First, before you continue with this post, please read [part one]({{site.base_url}}{% link _posts/2018-03-02-sending-events-to-aws-lambda-from-s3.md %}) if you haven’t already. Second, if you would like to review the complete source code, you can find it on our Github and use the code to follow along or modify it for your own use. Last, to replicate the process used here, you will need to get Twitter credentials for your account from Twitter Application Management. As for the Twitter API, you can find it on the Twitter Developer page and use it directly or use a library such as this python package from PyPI. I’ve chosen to use the Python package but that’s my preference.

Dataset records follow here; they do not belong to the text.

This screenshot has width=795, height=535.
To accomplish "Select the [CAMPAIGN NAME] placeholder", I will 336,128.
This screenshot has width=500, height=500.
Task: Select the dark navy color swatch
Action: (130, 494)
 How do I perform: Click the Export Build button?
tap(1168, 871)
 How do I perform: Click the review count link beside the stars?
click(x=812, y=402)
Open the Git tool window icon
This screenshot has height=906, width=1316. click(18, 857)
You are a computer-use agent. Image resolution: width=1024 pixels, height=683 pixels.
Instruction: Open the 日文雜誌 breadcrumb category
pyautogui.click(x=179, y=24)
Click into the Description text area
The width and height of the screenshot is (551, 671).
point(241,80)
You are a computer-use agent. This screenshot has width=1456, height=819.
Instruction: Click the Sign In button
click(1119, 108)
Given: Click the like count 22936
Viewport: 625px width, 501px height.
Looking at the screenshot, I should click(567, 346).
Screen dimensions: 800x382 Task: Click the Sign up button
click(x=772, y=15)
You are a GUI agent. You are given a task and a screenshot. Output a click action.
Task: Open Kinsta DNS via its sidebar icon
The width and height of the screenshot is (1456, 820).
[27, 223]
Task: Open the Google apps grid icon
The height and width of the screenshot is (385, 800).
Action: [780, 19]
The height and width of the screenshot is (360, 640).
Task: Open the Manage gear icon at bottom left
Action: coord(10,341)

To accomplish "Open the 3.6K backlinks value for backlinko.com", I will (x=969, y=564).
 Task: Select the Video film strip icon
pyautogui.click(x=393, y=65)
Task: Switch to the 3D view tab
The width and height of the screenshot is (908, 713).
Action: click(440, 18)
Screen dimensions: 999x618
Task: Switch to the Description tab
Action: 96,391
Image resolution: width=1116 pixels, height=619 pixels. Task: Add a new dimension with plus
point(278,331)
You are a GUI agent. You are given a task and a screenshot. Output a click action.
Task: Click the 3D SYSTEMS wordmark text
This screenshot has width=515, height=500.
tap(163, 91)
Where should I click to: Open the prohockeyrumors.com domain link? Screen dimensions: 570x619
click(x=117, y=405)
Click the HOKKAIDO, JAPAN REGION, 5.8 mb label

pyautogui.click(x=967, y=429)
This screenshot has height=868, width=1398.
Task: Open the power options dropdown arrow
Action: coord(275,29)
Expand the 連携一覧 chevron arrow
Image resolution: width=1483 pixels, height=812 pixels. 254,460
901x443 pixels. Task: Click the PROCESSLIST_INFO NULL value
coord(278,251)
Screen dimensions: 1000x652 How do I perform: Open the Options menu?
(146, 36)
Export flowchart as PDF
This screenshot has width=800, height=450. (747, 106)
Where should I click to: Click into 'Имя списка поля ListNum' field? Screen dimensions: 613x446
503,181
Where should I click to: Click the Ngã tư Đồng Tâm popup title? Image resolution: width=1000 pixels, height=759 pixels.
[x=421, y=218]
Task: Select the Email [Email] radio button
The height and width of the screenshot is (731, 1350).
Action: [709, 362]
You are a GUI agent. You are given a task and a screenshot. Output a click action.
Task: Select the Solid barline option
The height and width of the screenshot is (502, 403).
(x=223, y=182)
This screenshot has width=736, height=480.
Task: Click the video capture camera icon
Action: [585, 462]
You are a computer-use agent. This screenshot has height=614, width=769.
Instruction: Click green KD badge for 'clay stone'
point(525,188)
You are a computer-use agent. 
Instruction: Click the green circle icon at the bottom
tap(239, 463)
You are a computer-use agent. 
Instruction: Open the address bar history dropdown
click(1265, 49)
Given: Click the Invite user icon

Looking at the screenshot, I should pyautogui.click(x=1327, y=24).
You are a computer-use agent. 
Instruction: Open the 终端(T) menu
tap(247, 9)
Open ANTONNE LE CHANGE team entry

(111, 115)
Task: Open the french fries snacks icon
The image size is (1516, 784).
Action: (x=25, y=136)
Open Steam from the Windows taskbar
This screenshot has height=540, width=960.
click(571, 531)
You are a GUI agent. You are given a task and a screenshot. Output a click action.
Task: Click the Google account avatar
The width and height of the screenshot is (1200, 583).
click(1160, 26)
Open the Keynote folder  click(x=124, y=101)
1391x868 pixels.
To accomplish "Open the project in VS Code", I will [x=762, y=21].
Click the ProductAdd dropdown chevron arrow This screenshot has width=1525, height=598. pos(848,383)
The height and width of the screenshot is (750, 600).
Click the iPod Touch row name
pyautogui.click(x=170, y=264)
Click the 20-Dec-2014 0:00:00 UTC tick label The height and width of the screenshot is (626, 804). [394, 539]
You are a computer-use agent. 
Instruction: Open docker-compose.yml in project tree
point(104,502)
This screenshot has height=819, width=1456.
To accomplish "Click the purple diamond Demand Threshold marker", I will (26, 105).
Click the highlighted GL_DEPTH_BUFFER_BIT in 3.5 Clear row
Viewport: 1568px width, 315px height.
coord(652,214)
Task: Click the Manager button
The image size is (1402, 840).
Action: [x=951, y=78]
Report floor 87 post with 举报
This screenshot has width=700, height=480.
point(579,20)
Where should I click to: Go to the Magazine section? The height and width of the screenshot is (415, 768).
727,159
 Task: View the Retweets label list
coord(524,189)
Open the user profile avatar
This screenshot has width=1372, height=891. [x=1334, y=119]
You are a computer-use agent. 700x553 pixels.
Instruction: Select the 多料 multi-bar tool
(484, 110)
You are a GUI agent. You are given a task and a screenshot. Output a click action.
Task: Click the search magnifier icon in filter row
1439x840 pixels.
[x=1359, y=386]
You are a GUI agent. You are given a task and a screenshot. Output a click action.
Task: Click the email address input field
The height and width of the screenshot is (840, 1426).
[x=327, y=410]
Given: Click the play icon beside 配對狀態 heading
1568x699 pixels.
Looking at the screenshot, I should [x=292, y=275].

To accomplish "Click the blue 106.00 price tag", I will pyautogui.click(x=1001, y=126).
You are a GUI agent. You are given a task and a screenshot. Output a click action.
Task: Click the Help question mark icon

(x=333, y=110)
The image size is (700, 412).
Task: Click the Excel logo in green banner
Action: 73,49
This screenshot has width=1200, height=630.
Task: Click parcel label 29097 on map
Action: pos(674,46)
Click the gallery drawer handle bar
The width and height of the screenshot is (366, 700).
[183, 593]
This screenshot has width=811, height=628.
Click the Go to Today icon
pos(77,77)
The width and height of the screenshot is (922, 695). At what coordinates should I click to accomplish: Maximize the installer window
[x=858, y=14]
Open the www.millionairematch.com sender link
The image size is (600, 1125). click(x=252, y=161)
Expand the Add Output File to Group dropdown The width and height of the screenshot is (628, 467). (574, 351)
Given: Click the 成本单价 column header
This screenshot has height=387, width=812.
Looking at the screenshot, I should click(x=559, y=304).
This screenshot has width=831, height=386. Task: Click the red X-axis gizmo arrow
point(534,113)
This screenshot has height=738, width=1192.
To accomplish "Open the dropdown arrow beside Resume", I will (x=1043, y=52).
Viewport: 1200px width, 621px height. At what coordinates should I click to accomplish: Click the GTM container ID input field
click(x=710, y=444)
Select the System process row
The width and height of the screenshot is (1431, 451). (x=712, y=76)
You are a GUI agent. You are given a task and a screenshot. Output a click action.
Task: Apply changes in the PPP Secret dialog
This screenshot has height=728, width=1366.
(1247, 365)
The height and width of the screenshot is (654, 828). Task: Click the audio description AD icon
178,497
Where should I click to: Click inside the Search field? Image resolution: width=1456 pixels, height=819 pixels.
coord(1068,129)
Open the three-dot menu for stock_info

Brief Reminder for Context

The purpose of this Lambda is to generate a tweet when a new post is available. More specifically, it will create a tweet when a new object whose key begins with /posts is put into an S3 bucket. The Lambda is triggered by an event produced by the S3 bucket of interest.

References

I realized that I’ve provided a large number of links throughout the text so I’ve included them all here for quick reference.

Scope

The scope of this post is limited to the Lambda function (the code) that is triggered by an event in S3. This means that the AWS-specific aspects like deployment aren’t included. I decided that it would be easy to lose focus and delve into other concepts such as Identity and Access Management (IAM). Instead, I want to highlight some of the code-specific considerations and provide a real example of how to use this technology.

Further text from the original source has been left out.